24 November 2007

Good Database Design Part 6: Surrogate Keys

I routinely use surrogate keys. Migrating one integer value instead of a wider compound key has numerous benefits. It provides nice consistency across the physical model, by and large saves more space than it costs and reduces I/O when compared to migrating compound keys; especially in a well-normalized model. Additionally, they simplify understanding of a model and query joins. Yet another benefit of surrogate keys is that they trivialize identification of new rows from existing rows (covered in Part 7: Stored Procedures).

Most DBMS's provide a simplified way of accomplishing this (as well they should since it made its way into the SQL:2003 standard); MySQL uses an AUTO_INCREMENT property, Oracle has sequences (less simple than others because sequences are not associated with a field, so often automated using triggers), PostgreSQL uses a SERIAL datatype, where DB2, SQL Server and Sybase use an IDENTITY property.

Oracle and Microsoft often show examples of this ID column methodology. The important thing to remember is that this does not excuse you from defining your logical keys. They may not need to be physically enforced, but they should at least be documented. It is important to realize that your surrogate keys are only at the physically level. Logically, they do not exist. Logically, you are still responsible for primary and candidate keys.

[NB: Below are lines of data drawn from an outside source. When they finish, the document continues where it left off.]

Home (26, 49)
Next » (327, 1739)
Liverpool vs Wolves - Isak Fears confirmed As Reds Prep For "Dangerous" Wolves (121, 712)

The type is a part of SQL:2003 which reflects the community’s general acceptance of surrogate keys. Still dodgy ground for some DBAs, most recognize the value of this approach.

I already touched naming conventions, but consider that renaming columns is by and large unnecessary (there are exceptions) and ‘id’ is often a reserved word. Using the name format of ‘TableName_UID’ (or ‘TableNameID’) shows where surrogate keys are from and easily shows which tables are related.